### DATA

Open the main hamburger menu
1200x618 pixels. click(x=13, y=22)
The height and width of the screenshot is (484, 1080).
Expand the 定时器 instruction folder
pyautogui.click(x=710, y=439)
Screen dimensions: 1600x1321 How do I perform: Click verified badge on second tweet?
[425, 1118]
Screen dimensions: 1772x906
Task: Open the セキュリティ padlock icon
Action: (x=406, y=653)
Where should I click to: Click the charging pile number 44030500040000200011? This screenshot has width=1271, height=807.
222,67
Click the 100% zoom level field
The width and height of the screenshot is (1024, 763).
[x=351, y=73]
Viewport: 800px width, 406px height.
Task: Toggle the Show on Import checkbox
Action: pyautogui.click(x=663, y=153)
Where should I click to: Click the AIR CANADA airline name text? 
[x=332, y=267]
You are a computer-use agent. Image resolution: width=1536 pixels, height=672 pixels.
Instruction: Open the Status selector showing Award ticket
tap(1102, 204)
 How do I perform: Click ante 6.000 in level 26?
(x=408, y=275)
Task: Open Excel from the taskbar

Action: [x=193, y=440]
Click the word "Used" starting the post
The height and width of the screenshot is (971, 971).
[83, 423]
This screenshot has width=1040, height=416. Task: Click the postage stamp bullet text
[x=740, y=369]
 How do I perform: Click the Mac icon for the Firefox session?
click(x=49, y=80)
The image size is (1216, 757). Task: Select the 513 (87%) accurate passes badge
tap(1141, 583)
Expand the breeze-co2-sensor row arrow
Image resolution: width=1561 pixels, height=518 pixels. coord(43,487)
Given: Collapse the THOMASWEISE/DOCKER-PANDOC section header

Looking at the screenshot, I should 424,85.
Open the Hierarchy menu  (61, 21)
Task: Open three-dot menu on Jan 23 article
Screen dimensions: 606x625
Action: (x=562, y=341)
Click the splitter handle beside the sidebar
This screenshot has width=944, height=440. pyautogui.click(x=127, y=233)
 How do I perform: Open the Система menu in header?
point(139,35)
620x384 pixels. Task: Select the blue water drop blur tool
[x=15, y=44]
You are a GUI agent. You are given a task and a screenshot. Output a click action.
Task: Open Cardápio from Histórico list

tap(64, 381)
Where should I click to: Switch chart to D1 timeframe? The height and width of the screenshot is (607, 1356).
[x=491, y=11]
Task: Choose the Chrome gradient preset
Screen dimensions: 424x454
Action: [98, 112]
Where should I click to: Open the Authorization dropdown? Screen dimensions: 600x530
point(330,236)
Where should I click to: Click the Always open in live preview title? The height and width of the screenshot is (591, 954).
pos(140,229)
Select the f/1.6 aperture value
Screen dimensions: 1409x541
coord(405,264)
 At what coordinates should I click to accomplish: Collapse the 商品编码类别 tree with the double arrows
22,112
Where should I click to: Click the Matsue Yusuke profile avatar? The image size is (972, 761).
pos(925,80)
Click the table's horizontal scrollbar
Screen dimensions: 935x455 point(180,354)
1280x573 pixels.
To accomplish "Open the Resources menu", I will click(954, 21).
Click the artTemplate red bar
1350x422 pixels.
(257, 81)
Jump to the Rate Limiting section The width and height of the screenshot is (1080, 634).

######

* DIRECTIONS *
Each line containing the word "agent" must be pulled from the listing and copied.

* RESULT OF THE EXERCISE *
You are a computer-use agent. Image resolution: width=1536 pixels, height=672 pixels.
You are a GUI agent. You are given a task and a screenshot. Output a click action.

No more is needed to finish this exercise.